Although the freight itself might be vastly different, the principles of a great B2C ‘last mile’ delivery service hold up when we apply them further upstream. Let’s take a look at those principles in more detail.
More than just a ‘fluffy’ layer on top of a product or service, transparency is a professional and cultural requirement in 2018.
Consumers demand full transparency with every purchase they make. Recently, this has extended to the supply chain. And just as accountability at the last mile grows more important, we’re seeing some change upstream as well.
Middle mile shippers and handlers have a responsibility to be completely transparent about their pricing, their movements and their practices. Transparency is interactive, and depends on all links in the chain communicating openly.
Tech can help make this happen, but people and processes play just as important a role. Having people who are hungry for change and engaged in their role – and processes that allow that change to happen- is vital.
The area where technology could (and arguably already is) having the most immediate impact is in enhancing stakeholder visibility along the middle mile.
It’s already happened in B2C (think the ‘Amazon Effect’) which has really shifted expectations of what’s possible with regard to real-time tracking of freight.
B2C innovators like Amazon and Uber are making plays for the freight market—so to survive, B2B wholesalers and enterprise shippers have to do some serious future-proofing.
As start-ups and technology companies saturate the ‘last mile’ with pretty GUI and impressive mobile capability, the focus will begin to switch to the rest of the supply chain. The middle mile is where we’ll start to see some sophisticated visibility tools hitting the market.
It will be real-time, and for those companies yet to deliver, it needs to happen right now.
It’s human nature to want things faster and cheaper. The ‘Amazon Effect’ has turned the industry on its head by providing B2C customers with just that.
How will the Amazon Effect change the way the ‘middle mile’ operates?
While there’s no definitive answers yet, there is plenty of interesting technology that could make the top of the supply chain more efficient.
The future of the supply chain will involve many different modes of transportation, varying distribution centre strategies and more hand-offs. Squeezing every last drop of efficiency out of the supply chain will be the end goal – and it will put extreme pressure on the processes and systems in place.

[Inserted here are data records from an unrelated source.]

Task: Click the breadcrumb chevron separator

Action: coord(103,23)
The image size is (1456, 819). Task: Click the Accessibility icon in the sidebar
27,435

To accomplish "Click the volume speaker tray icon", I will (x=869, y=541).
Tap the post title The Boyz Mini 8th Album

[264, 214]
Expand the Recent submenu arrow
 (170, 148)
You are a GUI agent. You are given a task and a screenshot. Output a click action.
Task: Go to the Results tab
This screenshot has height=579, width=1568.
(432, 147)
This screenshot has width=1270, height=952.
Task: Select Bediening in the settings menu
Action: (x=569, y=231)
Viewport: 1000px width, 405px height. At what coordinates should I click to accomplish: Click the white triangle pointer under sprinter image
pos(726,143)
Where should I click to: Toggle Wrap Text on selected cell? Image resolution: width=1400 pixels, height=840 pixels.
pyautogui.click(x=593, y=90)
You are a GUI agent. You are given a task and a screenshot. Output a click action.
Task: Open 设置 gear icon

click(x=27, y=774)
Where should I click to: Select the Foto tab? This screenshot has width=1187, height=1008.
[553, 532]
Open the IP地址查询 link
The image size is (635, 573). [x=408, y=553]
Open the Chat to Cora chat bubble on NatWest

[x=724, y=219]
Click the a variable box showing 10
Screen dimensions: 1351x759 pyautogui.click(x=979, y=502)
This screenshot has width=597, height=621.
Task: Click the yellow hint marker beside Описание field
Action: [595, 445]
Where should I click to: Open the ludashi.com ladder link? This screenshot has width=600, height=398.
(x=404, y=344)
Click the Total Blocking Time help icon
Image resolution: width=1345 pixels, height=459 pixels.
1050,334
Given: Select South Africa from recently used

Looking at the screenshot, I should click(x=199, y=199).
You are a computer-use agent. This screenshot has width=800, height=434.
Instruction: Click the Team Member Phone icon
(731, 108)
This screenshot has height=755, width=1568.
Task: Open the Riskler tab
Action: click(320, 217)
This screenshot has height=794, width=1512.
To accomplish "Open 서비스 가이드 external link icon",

A tight, efficient supply chain is an essential part of customer success – and should be treated as such. Likewise, having full transparency about processes and visibility over each moving part is essential to do business in 2018 and beyond.
As supply chain’s influence grows within organisations, and its representatives start to sit at the leadership table, we should start to see some major changes and innovations. The businesses that do this will be securing their future.